Los curiosos se agolpaban en el límite del campo utilizado como terreno de aviación, cerca de San Juan de Terranova, y “gritaban ya el desastre cuando, en el buen momento, el capitán Alcock accionó los mandos”, relata el corresponsal del diario londinense The Times.
El Vickers logró despegar, rozando los abetos al final de la pista y se dirigió rumbo al este. Brown se acordará para siempre de ese despegue: “Varias veces, me aguanté la respiración, temiendo que nuestra carlinga tocará un tejado o la copa de un árbol”.
Desde una espesa niebla hasta una tormenta de nieve y escarcha, las condiciones meteorológicas fueron pésimas, sobre todo teniendo en cuenta que se trataba de una cabina abierta.
– “El sabor salado de la espuma” –
Por la noche, el avión, sacudido por las ráfagas de viento, perdió altura y casi cayó al océano. Alcock recuperó el vuelo in extremis.
“El sabor salado que sentimos después en la lengua, era de la espuma”, explicará el piloto. “Creo que estábamos a solo cinco o seis metros del agua”.
Luego llegó una tormenta de nieve y de granizo. El hielo casi bloquea los mandos y los motores. Brown tuvo que hacer acrobacias para sacar con las manos las capas de escarcha.
El 15 de junio por la mañana, Irlanda empezó a dibujarse a lo lejos. El aparato aterrizó en lo que pensaban que era un prado y acabó siendo una turbera. Las ruedas se hundieron y el avión frenó de forma brutal. Los dos hombres salieron sin ningún rasguño.

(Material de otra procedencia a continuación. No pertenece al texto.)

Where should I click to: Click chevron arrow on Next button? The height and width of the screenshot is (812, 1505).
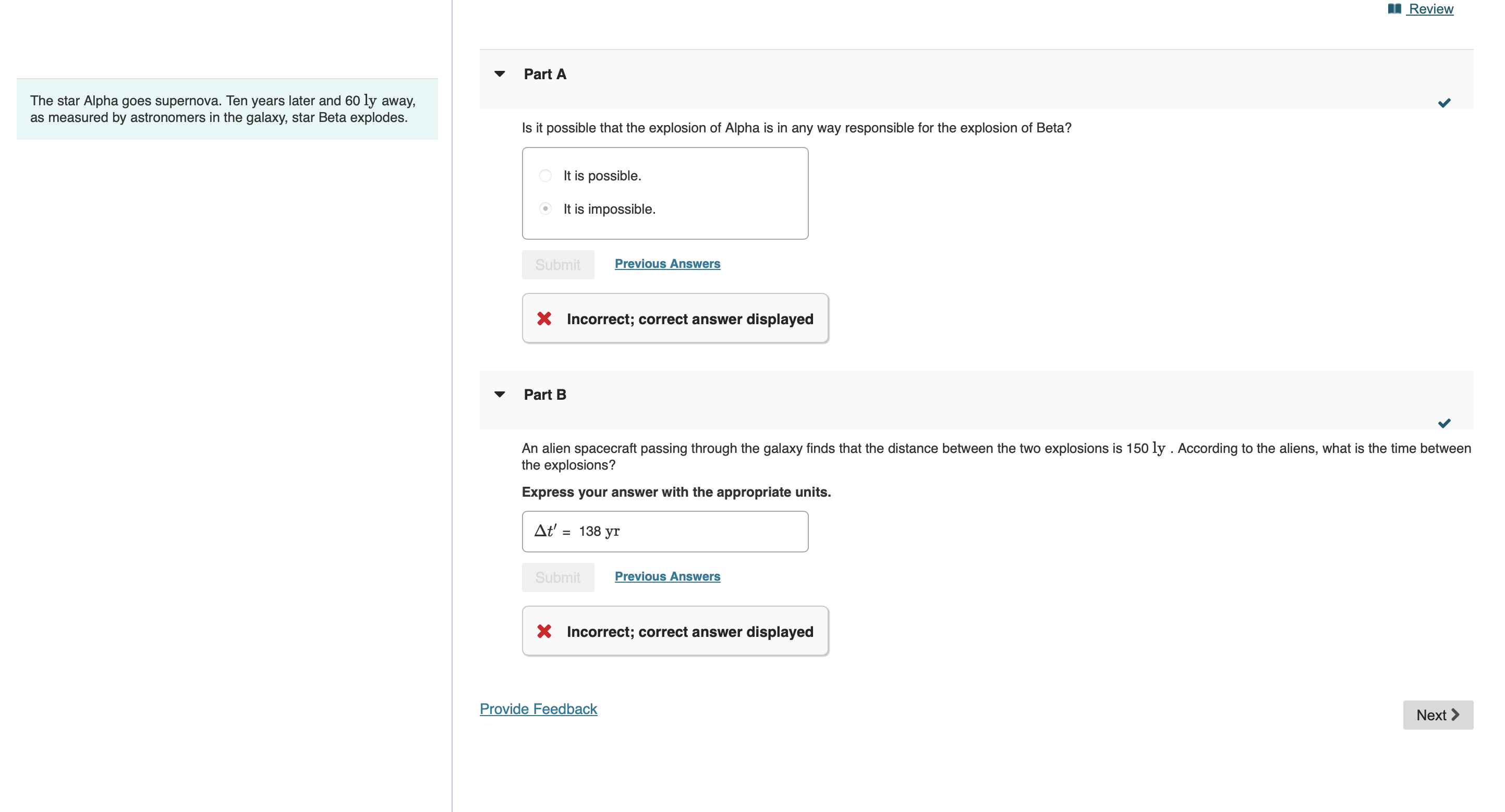[1455, 715]
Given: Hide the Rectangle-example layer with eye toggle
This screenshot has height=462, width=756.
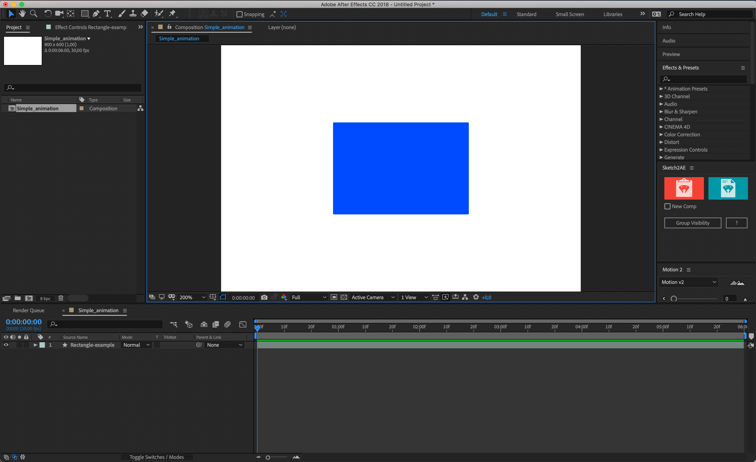Looking at the screenshot, I should 6,345.
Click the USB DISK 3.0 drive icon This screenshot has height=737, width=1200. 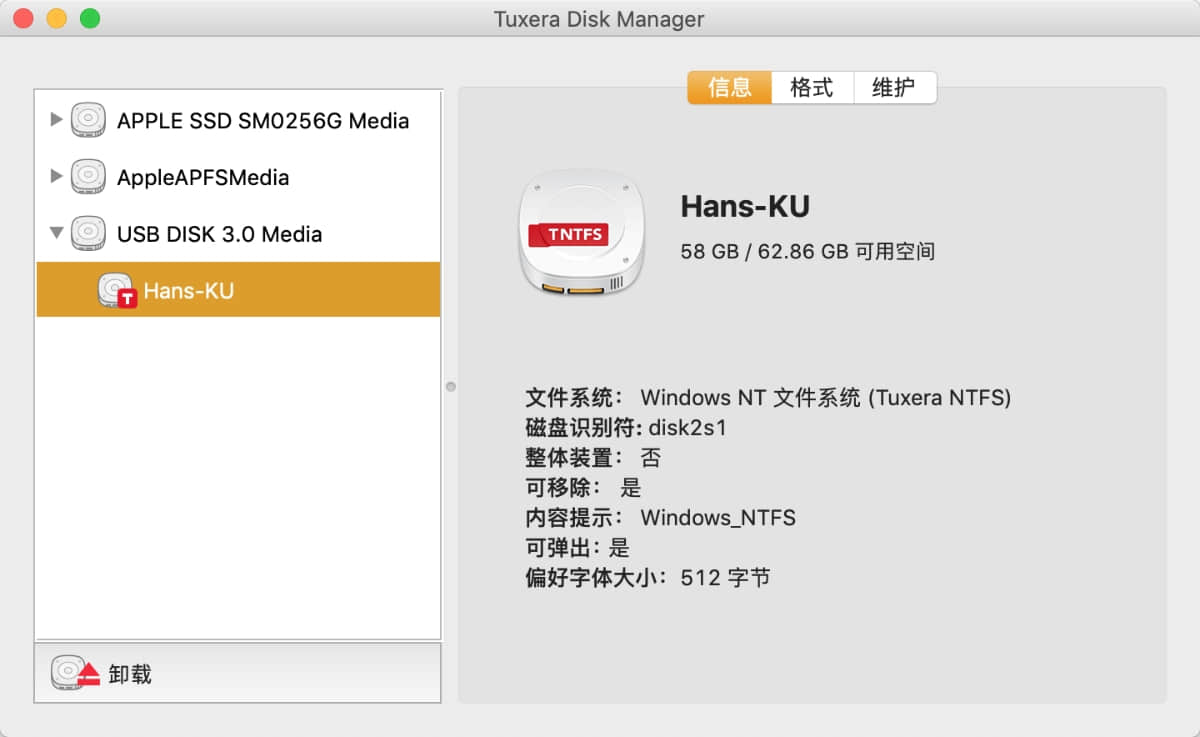pos(88,235)
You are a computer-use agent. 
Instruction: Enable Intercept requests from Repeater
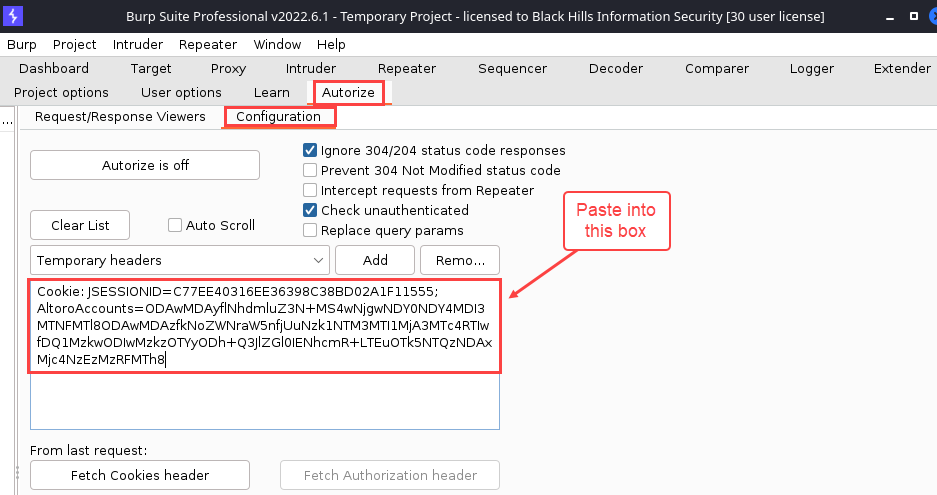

Habían logrado la hazaña, tras más de 16 horas de vuelo.
La proeza copó las portadas de los diarios y la noticia se difundió rápidamente. El New York Times publicó el relato épico del capitán Alcock: “Nuestro viaje fue horrible. El milagro es que hayamos llegado. Apenas vimos el sol, la luna o las estrellas…”
Los dos hombres fueron aclamados como héroes en Dublín y luego en Londres, donde recibieron el premio del Daily Mail de la mano de Winston Churchill, entonces secretario de Estado para la Aviación.
Sin embargo, su fama duró poco: la gesta en solitario del estadounidense Charles Lindbergh, el 20 de mayo de 1927, entre Nueva York y París, eclipsó la odisea de los dos británicos.
Alcock murió en diciembre de 1919, en Normandía, Francia, a bordo de otro Vickers, y Brown falleció en 1948 de una sobredosis de barbitúricos.